Free writing exercise

When I can’t find the words, I make them up.

I set a timer for 5 minutes, close my eyes, put my fingers on the keyboard, and just let go. I have no idea what will come out of the flow.

This was one of those exercises, on a day when I desperately wanted to write something, anything, but the words just wouldn’t come.

Looking back, there were several lines I rather liked. I used a few as inspiration for other poems. I don’t always like what comes out, but that’s beside the point. The point of any word-vomit exercise is to let the mind wander. Shake cobwebs from the corners; stretch the shoulders.

Writer’s block is like a creative hangover: Sometimes the best thing to do is make yourself throw up.

Love you, mean it.

— J.

Catching bear or blade by hand is not the way to keep your skin in shape. Neither is rambling on in grey winter by fire or torch, not if you want to scale the onyx mountain, so prophesied the Gypsy child:

“If you must make the climb, first practice in lighter climes. Use lemons or limes for opening the mind. Stars take oaths under the watchful eyes of conceited mirrors. They should not be trusted; their stories reflect only lies.”

In the event of my death, the world will move on. In the event of the (inevitable) heat death of the universe, the void will go on expanding, just without the bonds of invisible Father Time.

In passing, I’ll be crashing forward, soaring toward coral-corded swathes of streaking sand, the sands of Mother Memory. Reds and yellows, purples, the brightest blues you ever saw. Sworn by the kiss of a sword, forlorn and perfect. Plucked by grace from the great-ful lakes in the teary eyes of fallen saints.

Colors take their toll when you blend ocean, sky, and soul.

Keep uttering this phrase: Dammit, dammit, dammit. Otherwise the colors will run, tears will streak. You must become like the beaver, preserving, conserving. We mustn’t let the river loose. Dam up all the carrot juice.

Again, the ceaseless shambling turnips tap their toes against my windows. I shouldn’t complain. But I wonder, aloud:

How do vegans get any sleep?
The world gets louder the less you eat.

Gods only know from whence water flows. Add tallow and ash when you scrub your toes. Rinse and repeat. Put socks on wet feet. Repair ragged gills with glue when you make land. Pick up all the white-hot sand. Leave tracks, follow your nose! Toucans always know what’s best for breakfast. Avoid the countenance of cardinals, though.

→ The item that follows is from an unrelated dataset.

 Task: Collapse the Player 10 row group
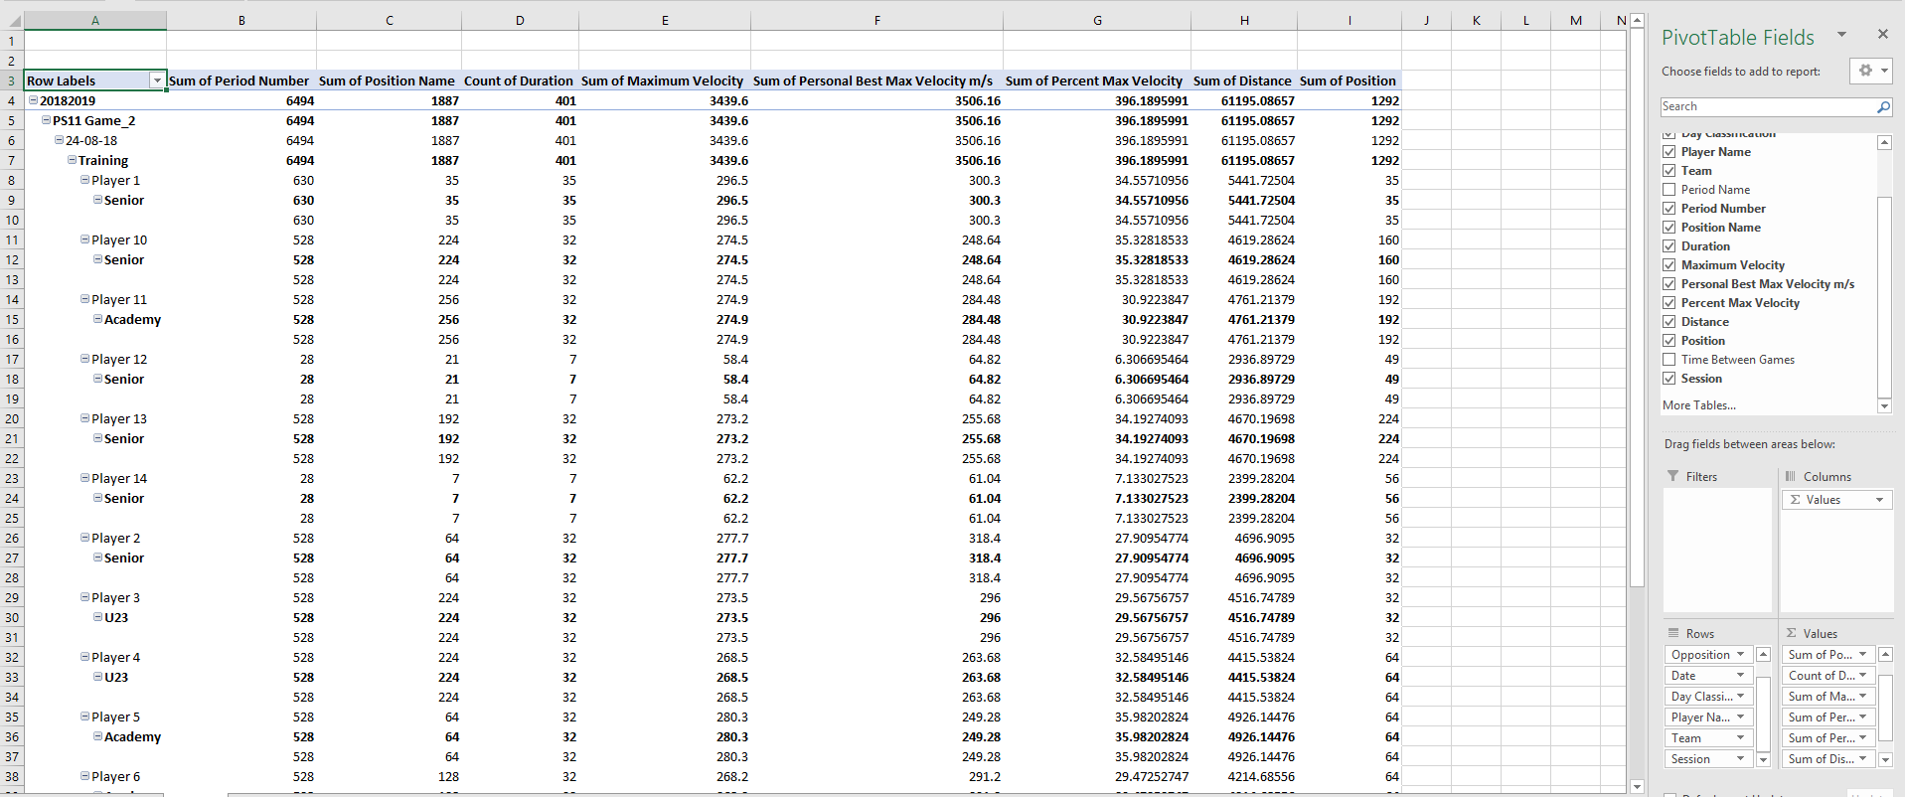pyautogui.click(x=84, y=239)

Jackals night and day hunt pheasants for feasting, until wolves bring to bear the baying; and they, the Jackals, decreasing in size, wilting under the gazes of moon-born eyes, slink off into the silent unholy night, surrendering their prize. They know they cannot win this fight, not if they play fair.

You have to fight dirty to smite the bear.

Leaves dance until they have no tether. Trees are all at the mercy of the clouds.

Light and endless dark twirl in their immortal dance, the two of them prance like lightning on open ground, making glass in the sand. Crashing like the unabashed retching of oceans on the shore bringing up carcasses of whales and giants of the unknown.

This place we call “Home” is still largely unsettled to this very day. What does our Home call us?

Bed bugs. A tiny nuisance; wingless pests. Easily conquered by chemistry.

Now go: Eat. Feel. Frolic. Fuck. Squeeze. Peel. Bend. Cluck. Unhinge. Unwind. Descend. Climb.

Capture everything, every moment, you can and keep it for yourself. Liberate books from dust-ridden shelves. Steal their secrets. Share these captives with no one. Tell every lie you can.

The enemy is Fear. Give no quarter.

This is your first and only chance to burn like the galactic tempest that you are. Do NOT waste it. Don’t you even dare think for one second you will be the first to outshine the endless night that comes for us all.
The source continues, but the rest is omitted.